Mexico “pauses” relations with U.S., Canada embassies

Aug 28, 2024

Jordana Timerman

Mexican President Andrés Manuel López Obrador suspended relations with the U.S. and Canadian embassies, after those nations’ ambassador’s to Mexico criticized his flagship judicial reform proposal. (See Monday’s post on the judicial reform proposal)

“There is a pause,” López Obrador said in a press conference yesterday, clarifying that the freeze was with the embassies and not with the countries. It is not immediately clear what the move implies concretely.

Yesterday, Mexican Foreign Minister Alicia Barcena backed Lopez Obrador in a message on social media, but also said that the relationship with “friends and neighbors in North America” was a priority and remained “fluid and normal” on a daily basis.

Last week Canada’s ambassador said investors are concerned about the judicial reform proposal, while U.S. Ambassador Ken Salazar last week labeled the reform a “major risk to the functioning of Mexico’s democracy” and cautioned of a potential risk to the U.S.-Mexico trade relationship.

Yesterday, after AMLO’s announcement, he posted a note on social media: “The United States supports the concept of judicial reform in Mexico, but we have significant concerns that the popular election of judges would neither address judicial corruption nor strengthen the judicial branch of the Government of Mexico.”

AMLO and president-elect Sheinbaum reject the comments as interference in the country’s internal affairs. Yesterday Sheinbaum said she also supported López Obrador’s decision to suspend relations with the U.S. Embassy “in the face of the insult levied by the ambassador.”

(ReutersNew York TimesLos Angeles Times)

More Mexico

  • The contentious dispute over the reform “highlights the growing unease in Mexico over the prospect that Mr. López Obrador and his political party, Morena, are trying to lock in the political advantages they have now over a much longer period of time,” reports the New York Times.

  • Alex González Ormerod explains how Morena, which obtained a landslide victory in June’s general elections, also skillfully fielded allied party candidates within its coalition to avoid limits on any single party being “overrepresented,” permitting it to obtain a super majority in the incoming Congress.
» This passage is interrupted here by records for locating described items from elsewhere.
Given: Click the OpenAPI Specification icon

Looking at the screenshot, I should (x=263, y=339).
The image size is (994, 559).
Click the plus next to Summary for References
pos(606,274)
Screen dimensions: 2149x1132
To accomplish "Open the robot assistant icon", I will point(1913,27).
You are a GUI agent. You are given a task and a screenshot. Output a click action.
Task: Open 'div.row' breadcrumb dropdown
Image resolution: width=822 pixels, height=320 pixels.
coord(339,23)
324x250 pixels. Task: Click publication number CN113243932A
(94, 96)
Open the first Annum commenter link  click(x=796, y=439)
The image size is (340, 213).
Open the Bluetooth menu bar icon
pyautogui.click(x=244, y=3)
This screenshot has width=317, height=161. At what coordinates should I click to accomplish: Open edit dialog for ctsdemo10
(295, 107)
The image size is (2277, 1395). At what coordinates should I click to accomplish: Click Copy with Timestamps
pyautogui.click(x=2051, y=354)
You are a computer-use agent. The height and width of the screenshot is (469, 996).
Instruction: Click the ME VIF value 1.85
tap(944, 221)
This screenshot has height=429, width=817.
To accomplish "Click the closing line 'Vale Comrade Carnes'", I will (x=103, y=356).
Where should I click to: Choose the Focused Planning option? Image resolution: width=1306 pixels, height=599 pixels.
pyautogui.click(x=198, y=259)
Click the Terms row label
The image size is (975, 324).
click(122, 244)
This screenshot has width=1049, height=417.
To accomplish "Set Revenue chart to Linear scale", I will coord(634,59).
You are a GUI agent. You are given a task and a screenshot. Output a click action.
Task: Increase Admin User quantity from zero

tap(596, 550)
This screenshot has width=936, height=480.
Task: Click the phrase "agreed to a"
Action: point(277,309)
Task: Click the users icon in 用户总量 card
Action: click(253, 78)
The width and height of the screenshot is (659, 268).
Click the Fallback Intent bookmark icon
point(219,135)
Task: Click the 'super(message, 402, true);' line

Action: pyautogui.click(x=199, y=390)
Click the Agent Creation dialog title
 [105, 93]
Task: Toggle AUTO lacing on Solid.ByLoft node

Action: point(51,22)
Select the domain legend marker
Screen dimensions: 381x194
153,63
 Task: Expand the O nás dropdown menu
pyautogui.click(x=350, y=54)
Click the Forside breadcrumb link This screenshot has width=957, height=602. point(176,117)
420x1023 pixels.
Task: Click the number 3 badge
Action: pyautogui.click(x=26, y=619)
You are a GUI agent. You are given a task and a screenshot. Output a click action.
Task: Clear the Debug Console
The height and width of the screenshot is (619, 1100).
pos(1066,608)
But this also means “Morena is less powerful than it might initially seem,” he writes in The Mexico Political Economist. “They will have to give their allies (plus three opposition senators) what they want to get their bills through Congress.” (See also The Mexico Political Economist and Monday’s post.)

Venezuela

  • Venezuelan opposition leader María Corina Machado said her lawyer, Perkins Rocha, has been kidnapped by government security forces. (GuardianBBC)

  • In a cabinet reshuffle yesterday, Venezuelan leader Nicolás Maduro named hardliner Diosdado Cabello Interior Minister. Human rights groups fear that Cabello’s appointment, with oversight of Venezuela’s police forces, will intensify the government’s heavy-handed response to protests, reports the Associated Press.

  • In the reshuffle Maduro brought in new figures to lead the oil, finance, and interior ministries, among others. Vice President Delcy Rodriguez will remain in her post, but add the oil ministry to her brief, reports Al Jazeera.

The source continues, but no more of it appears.